▶ Description of the task
Below are records; the lines starting at the one with "Identify the click" and ending at the one with "January 2018 (294, 1451)" must be reproduced exactly, both included. Pictures must not appear.

---------- Information given

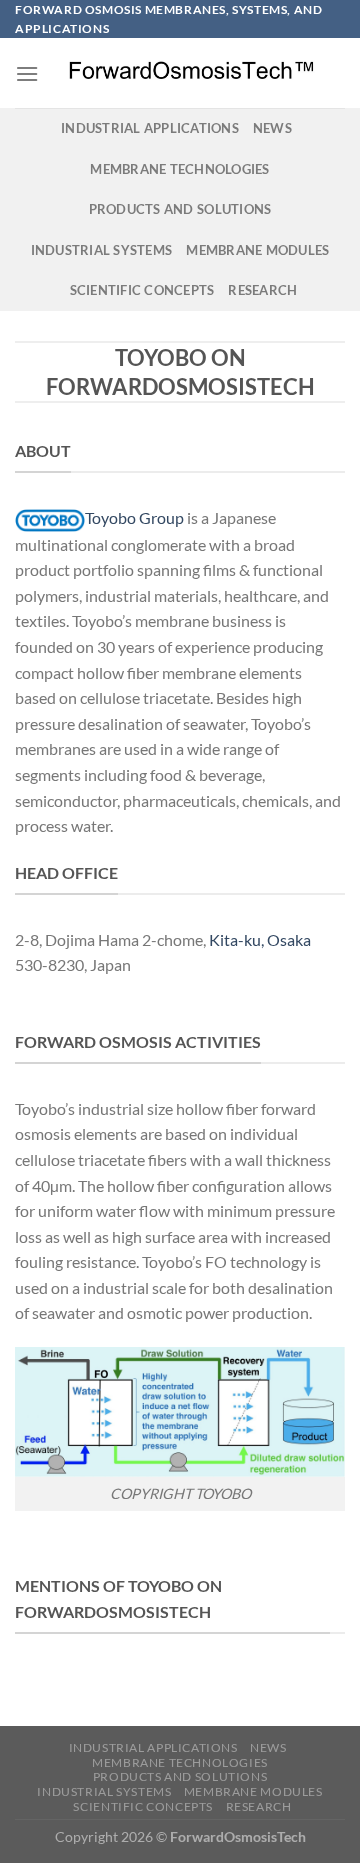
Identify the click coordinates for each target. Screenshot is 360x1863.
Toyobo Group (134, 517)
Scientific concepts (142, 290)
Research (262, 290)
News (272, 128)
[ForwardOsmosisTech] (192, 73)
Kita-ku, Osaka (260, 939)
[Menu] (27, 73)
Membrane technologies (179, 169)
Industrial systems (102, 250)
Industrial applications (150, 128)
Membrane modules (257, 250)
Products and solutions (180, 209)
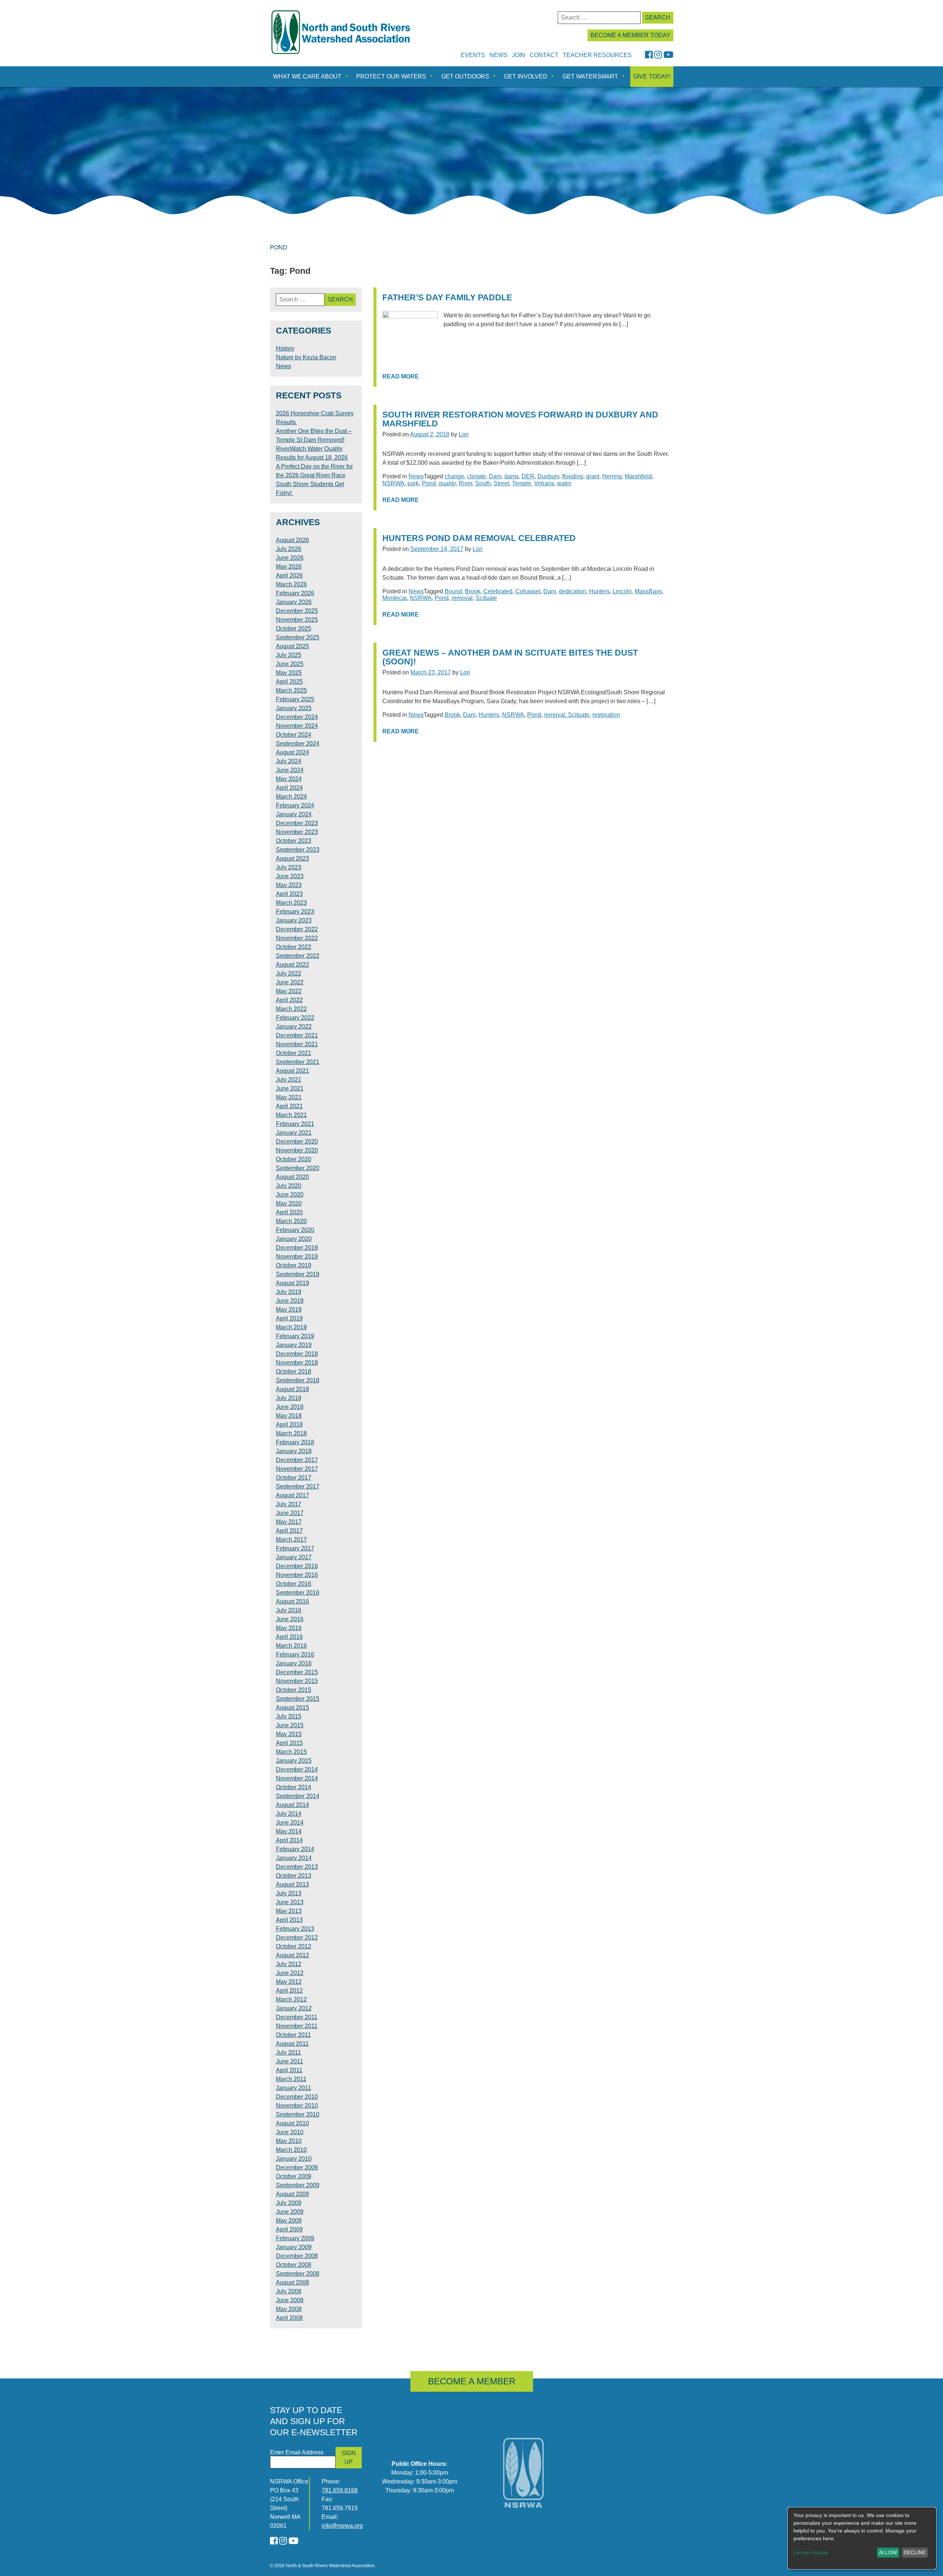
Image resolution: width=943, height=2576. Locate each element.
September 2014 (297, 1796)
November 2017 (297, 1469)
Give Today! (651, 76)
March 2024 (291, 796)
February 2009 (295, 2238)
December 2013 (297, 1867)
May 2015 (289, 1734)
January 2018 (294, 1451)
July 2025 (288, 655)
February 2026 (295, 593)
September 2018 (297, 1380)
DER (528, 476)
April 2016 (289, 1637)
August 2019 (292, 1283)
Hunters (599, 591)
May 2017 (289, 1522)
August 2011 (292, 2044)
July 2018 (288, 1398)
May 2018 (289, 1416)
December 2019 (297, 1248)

--------------------
---------- Information given

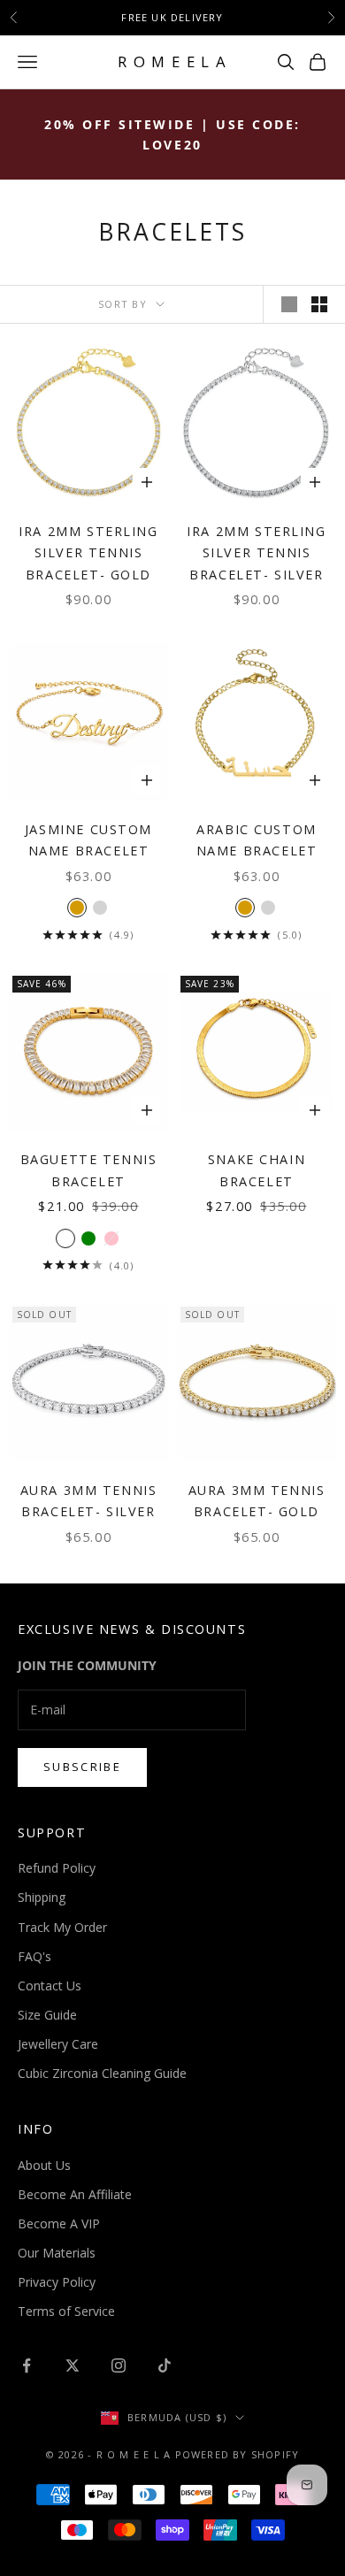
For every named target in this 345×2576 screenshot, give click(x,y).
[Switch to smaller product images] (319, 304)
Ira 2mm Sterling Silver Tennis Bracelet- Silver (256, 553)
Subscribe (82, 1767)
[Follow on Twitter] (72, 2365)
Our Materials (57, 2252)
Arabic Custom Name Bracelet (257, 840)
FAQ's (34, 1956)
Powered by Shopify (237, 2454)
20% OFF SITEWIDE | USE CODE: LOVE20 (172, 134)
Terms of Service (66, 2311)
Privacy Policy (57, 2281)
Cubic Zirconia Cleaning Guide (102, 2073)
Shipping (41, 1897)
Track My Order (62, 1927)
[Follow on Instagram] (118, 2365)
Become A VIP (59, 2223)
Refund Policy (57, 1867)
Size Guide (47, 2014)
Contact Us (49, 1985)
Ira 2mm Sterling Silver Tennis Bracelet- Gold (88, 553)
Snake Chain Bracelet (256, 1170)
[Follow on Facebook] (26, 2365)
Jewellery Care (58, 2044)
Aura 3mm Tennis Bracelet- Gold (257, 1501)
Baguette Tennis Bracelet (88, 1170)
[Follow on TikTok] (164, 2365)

--------------------
---------- Information given

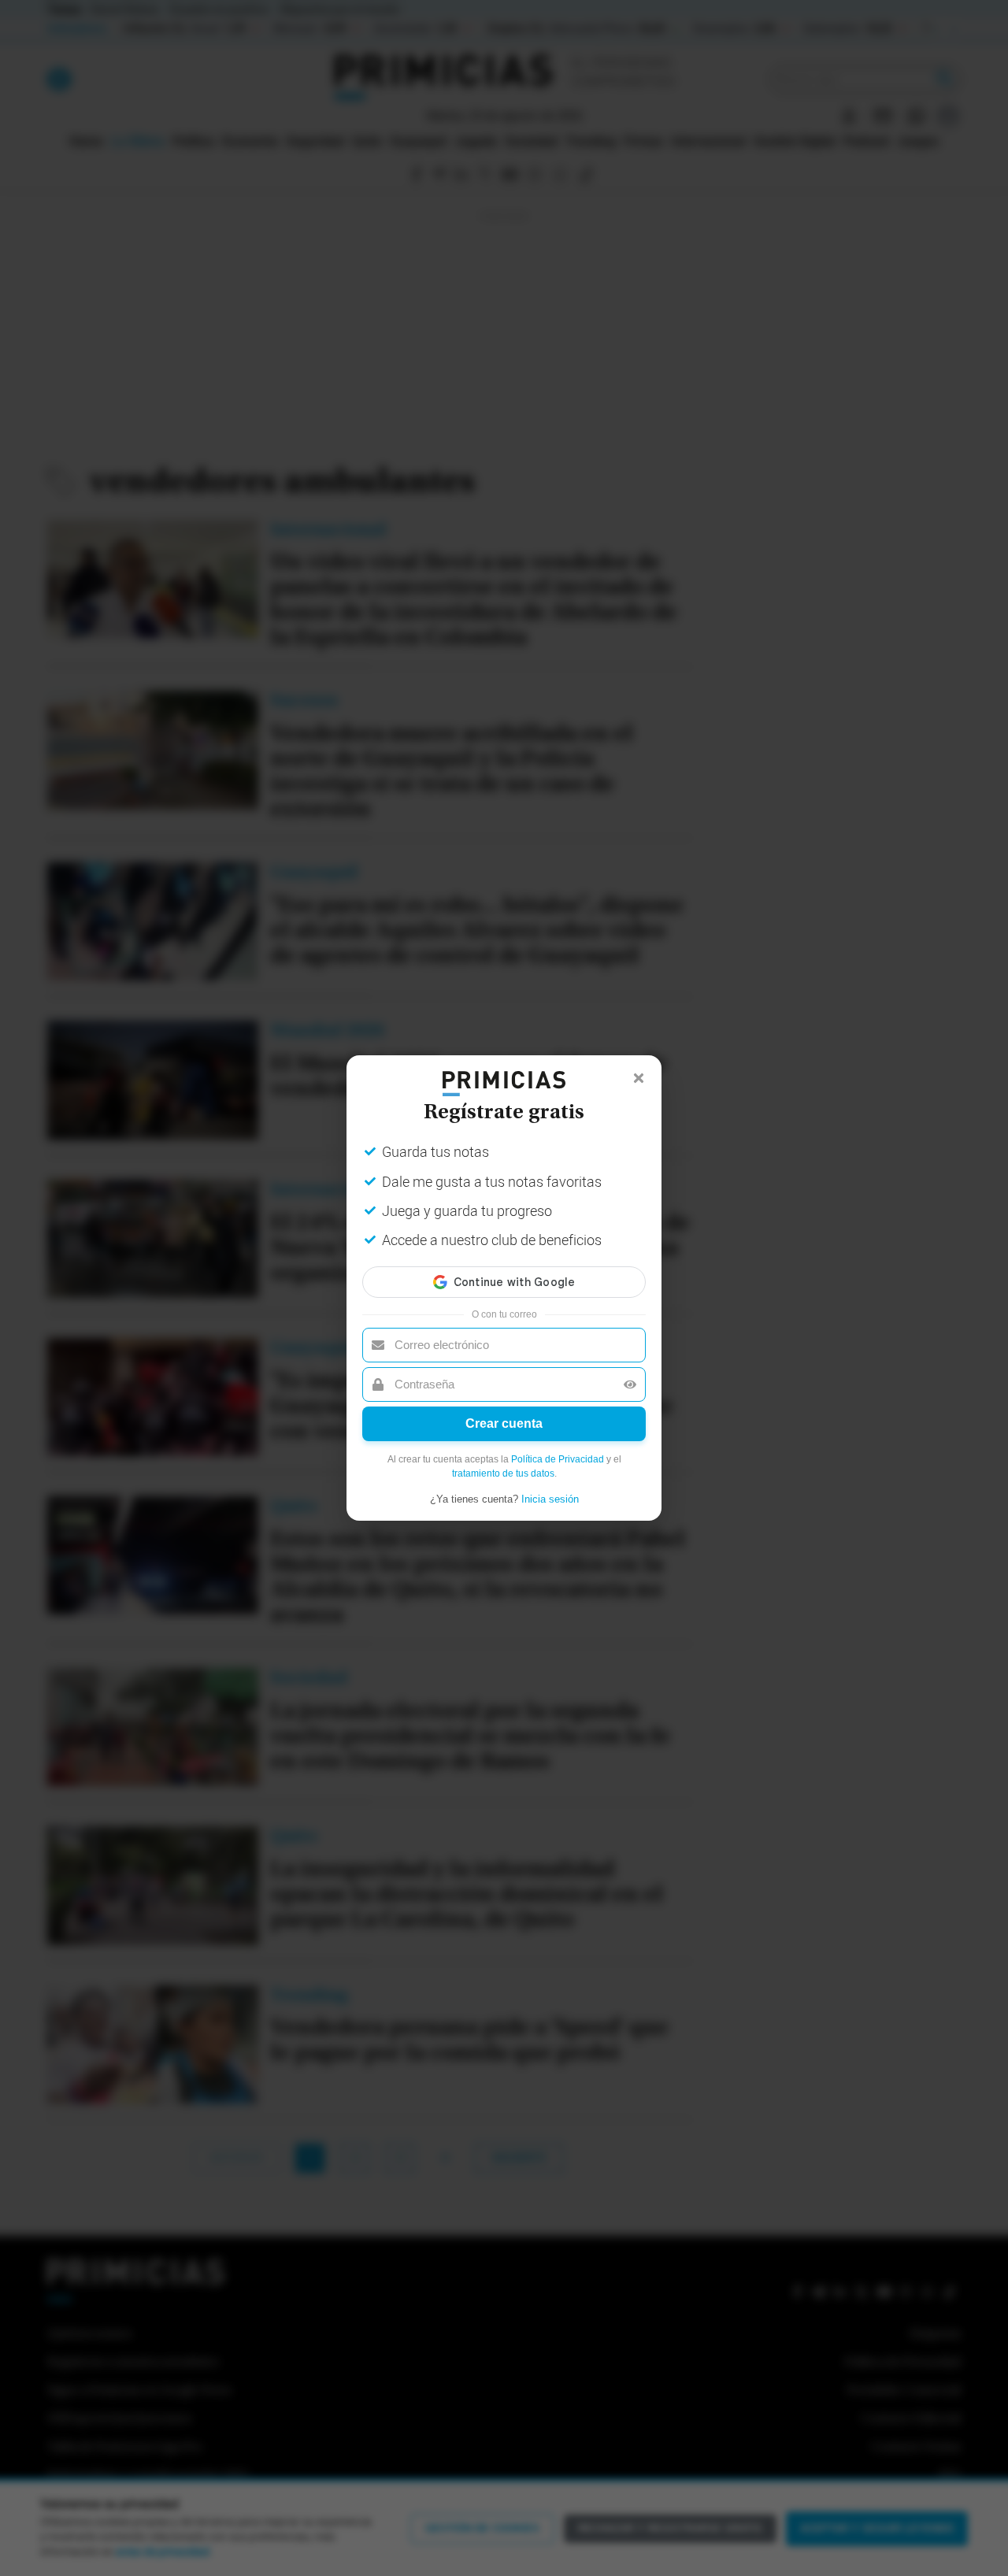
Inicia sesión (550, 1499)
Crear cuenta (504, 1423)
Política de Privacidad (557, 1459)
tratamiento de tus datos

--------------------

▶ Answer section
Identify the click coordinates for each target. Screenshot is 360x1863.
Toyobo Group (134, 517)
Scientific concepts (142, 290)
Research (262, 290)
News (272, 128)
[ForwardOsmosisTech] (192, 73)
Kita-ku, Osaka (260, 939)
[Menu] (27, 73)
Membrane technologies (179, 169)
Industrial systems (102, 250)
Industrial applications (150, 128)
Membrane modules (257, 250)
Products and solutions (180, 209)
Image resolution: width=943, height=2576. Locate each element.
September 2014 (297, 1796)
November 2017 (297, 1469)
Give Today! (651, 76)
March 2024 (291, 796)
February 2009 (295, 2238)
December 2013 (297, 1867)
May 2015 (289, 1734)
January 2018 (294, 1451)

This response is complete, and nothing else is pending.